Wednesday, September 2, 2009

Los Laberintos (de Borges)





















La obra de Borges es infinita.

La obra de Borges es infinita porque en ella se encuentran todas las posibles combinaciones de alguna u otra referencia libresca.

La obra de Borges es infinita porque en ella se encuentran todas las posibles combinaciones de alguna u otra referencia libresca. La obra de Borges es infinita porque en ella se encuentran todas las posibles combinaciones de alguna u otra referencia libresca que obligan al lector a querer explorar todos los libros que jamás se hayan escrito, los que aun no se han escrito, y los que jamás se escribirán.

La obra de Borges es infinita porque en ella se encuentran todas las posibles combinaciones de alguna u otra referencia libresca que obligan al lector a querer explorar todos los libros que jamás se hayan escrito, los que aun no se han escrito y los que jamás se escribirán.
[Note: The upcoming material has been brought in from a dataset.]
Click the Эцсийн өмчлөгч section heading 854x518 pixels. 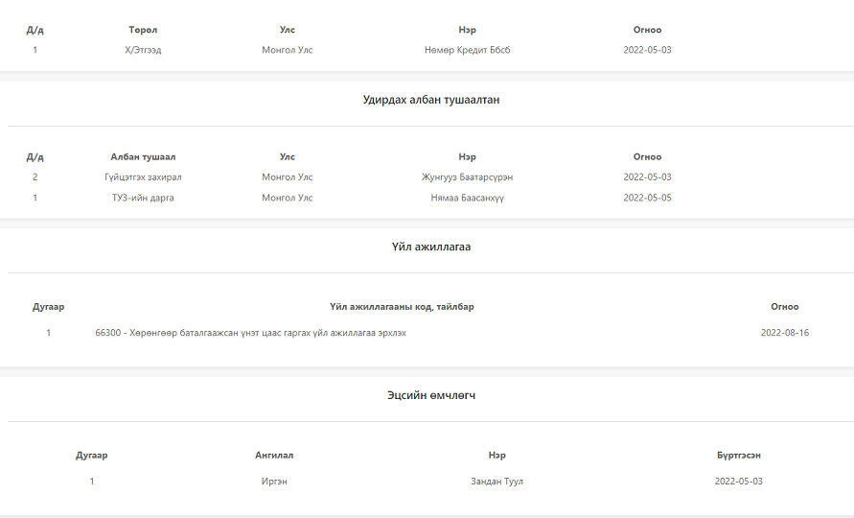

No en vano Borges imagino el paraíso como una Biblioteca infinita y cuando hablamos de infinito, inevitablemente hablamos de eternidad, de aquella repetición de la repetición que con múltiples espejos ilustró a lo largo de su trayecto como escritor, pensador y creador de relatos fantásticos cuya validez no solo ha cruzado distancias, desafiado las lenguas y el tiempo, también ha anticipado el futuro.
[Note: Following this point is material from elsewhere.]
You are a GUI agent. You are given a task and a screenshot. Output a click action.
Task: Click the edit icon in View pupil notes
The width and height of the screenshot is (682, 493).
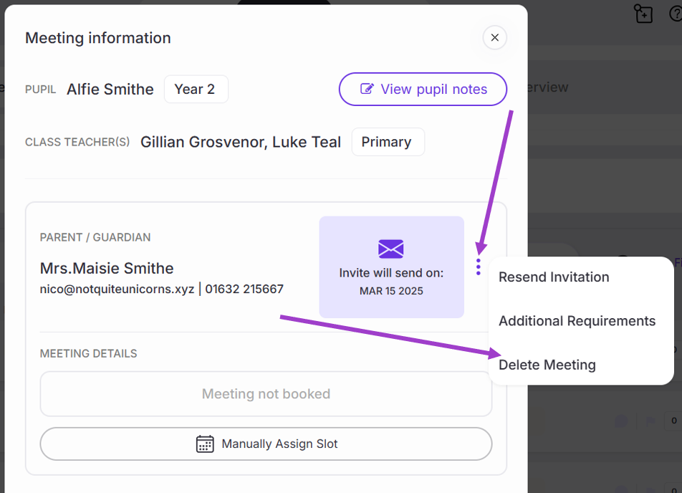pos(367,90)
La obra de Borges es infinita porque en ella se encuentran todas las posibles combinaciones de alguna u otra referencia libresca que obligan al lector a querer explorar todos los libros que jamás se hayan escrito, los que aun no se han escrito y los que jamás se escribirán. No en vano Borges imagino el paraíso como una Biblioteca infinita y cuando hablamos de infinito, inevitablemente hablamos de eternidad, de aquella repetición de la repetición que con múltiples espejos ilustró a lo largo de su trayecto como escritor, pensador y creador de relatos fantásticos cuya validez no solo ha cruzado distancias y desafiado las lenguas y el tiempo, también ha anticipado el futuro. Hoy, en la era de la información, una biblioteca tan compleja y profunda como la de Babel existe y se bifurca infinitamente en la red, Borges fue el primero en concebirla.
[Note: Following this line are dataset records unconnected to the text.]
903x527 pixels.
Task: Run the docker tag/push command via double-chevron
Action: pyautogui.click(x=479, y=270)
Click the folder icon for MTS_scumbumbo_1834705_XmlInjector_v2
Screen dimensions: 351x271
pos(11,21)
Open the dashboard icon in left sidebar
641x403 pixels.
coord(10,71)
La obra de Borges es infinita porque en ella se encuentran todas las posibles combinaciones de alguna u otra referencia libresca que obligan al lector a querer explorar todos los libros que jamás se hayan escrito, los que aun no se han escrito y los que jamás se escribirán. No en vano Borges imagino el paraíso como una Biblioteca infinita y cuando hablamos de infinito, inevitablemente hablamos de eternidad, de aquella repetición de la repetición que con múltiples espejos ilustró a lo largo de su trayecto como escritor, pensador y creador de relatos fantásticos cuya validez no solo ha cruzado distancias y desafiado las lenguas y el tiempo, también ha anticipado el futuro. Hoy, en la era de la información, una biblioteca tan compleja y profunda como la de Babel existe y se bifurca infinitamente en la red, Borges fue el primero en concebirla. Yo he platicado con Borges (en sueños) y me lo ha contado todo: de aquella conversación en mi memoria no queda nada más que este borroso laberinto.